Data supplied Block Start

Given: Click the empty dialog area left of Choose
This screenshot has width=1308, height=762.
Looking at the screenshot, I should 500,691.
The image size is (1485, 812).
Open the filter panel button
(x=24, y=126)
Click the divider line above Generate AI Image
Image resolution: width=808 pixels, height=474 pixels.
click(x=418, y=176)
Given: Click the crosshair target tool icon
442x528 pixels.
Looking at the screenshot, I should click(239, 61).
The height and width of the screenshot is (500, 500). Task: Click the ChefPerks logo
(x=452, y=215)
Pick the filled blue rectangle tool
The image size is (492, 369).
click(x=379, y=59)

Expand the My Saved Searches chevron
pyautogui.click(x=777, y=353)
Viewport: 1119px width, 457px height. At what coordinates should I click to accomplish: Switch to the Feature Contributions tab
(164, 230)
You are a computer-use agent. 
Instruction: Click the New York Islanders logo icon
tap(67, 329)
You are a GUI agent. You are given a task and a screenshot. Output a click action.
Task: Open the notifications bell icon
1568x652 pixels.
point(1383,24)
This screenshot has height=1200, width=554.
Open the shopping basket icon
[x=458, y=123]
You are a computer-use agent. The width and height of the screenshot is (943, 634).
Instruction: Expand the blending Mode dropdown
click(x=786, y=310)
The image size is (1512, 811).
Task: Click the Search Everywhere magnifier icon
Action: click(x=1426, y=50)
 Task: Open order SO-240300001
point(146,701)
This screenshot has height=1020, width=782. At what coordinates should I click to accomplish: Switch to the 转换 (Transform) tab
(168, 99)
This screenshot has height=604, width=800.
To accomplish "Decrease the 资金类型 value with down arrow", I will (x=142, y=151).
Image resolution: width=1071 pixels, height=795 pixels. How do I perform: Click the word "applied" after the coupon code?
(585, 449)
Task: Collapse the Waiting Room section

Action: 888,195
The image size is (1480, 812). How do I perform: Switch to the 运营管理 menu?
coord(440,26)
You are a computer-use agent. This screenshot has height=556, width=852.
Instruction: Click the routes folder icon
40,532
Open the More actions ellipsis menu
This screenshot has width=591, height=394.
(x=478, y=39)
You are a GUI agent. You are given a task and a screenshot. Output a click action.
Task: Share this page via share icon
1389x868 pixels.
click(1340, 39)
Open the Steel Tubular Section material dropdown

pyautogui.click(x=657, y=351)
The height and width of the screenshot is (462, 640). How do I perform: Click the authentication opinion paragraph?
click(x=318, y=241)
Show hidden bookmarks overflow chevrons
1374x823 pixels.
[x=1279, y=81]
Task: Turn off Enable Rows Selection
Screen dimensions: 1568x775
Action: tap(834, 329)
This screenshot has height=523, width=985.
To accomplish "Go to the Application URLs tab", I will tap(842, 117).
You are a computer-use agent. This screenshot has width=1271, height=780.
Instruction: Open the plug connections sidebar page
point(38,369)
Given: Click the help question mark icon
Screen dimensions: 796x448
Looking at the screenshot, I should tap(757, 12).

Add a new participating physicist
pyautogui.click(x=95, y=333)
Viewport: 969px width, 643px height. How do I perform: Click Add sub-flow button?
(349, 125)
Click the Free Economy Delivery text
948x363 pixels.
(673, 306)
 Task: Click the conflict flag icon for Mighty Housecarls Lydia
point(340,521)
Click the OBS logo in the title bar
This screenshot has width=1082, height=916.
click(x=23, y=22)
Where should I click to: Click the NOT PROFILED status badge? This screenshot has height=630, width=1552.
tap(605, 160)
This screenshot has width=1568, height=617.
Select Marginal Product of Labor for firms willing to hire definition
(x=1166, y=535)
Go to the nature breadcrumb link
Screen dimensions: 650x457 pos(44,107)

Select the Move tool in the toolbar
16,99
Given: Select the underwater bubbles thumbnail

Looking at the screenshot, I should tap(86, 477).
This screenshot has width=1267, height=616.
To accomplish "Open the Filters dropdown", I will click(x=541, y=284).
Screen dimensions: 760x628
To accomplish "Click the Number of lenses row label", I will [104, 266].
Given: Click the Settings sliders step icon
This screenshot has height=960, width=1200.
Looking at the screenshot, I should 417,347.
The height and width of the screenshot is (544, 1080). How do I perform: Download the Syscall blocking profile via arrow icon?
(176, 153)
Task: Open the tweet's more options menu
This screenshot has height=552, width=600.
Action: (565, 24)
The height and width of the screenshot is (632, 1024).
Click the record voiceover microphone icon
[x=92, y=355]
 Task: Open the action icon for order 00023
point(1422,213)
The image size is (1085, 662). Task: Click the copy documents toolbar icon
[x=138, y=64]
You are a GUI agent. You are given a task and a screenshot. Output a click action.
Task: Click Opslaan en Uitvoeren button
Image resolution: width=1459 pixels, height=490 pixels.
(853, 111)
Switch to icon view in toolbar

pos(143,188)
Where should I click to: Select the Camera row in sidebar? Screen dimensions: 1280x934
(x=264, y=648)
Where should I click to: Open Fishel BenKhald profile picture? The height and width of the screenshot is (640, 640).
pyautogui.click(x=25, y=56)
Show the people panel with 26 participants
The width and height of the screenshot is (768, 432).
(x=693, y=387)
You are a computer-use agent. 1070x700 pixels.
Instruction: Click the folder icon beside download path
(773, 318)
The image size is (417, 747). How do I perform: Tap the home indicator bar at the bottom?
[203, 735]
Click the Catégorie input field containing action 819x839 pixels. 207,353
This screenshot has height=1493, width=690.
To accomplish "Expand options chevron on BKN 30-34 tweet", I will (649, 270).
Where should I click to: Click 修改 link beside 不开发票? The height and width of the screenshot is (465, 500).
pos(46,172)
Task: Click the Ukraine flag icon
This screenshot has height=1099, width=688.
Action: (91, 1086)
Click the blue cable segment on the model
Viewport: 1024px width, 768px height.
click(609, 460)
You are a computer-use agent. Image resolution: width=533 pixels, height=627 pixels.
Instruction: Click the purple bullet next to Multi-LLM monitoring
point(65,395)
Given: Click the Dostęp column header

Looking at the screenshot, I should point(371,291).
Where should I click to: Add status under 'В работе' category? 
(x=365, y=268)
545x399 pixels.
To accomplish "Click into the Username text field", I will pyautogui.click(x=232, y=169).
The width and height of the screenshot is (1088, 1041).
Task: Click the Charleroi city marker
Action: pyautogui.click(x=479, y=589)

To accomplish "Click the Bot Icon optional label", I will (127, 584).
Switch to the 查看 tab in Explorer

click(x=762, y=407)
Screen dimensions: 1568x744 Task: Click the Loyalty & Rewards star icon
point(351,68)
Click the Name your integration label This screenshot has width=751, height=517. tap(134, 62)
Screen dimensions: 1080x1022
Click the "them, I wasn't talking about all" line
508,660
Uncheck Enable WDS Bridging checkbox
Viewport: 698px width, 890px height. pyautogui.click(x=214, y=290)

Data supplied Block End

**Task to carry out**
From the listing above, the lines starting with the one that has "This screenshot has height=1099, width=688." and running through the one that has "545x399 pixels." should be copied exactly, ends included.

**Written response**
This screenshot has height=1099, width=688.
Action: (91, 1086)
Click the blue cable segment on the model
Viewport: 1024px width, 768px height.
click(609, 460)
You are a computer-use agent. Image resolution: width=533 pixels, height=627 pixels.
Instruction: Click the purple bullet next to Multi-LLM monitoring
point(65,395)
Given: Click the Dostęp column header

Looking at the screenshot, I should point(371,291).
Where should I click to: Add status under 'В работе' category? 
(x=365, y=268)
545x399 pixels.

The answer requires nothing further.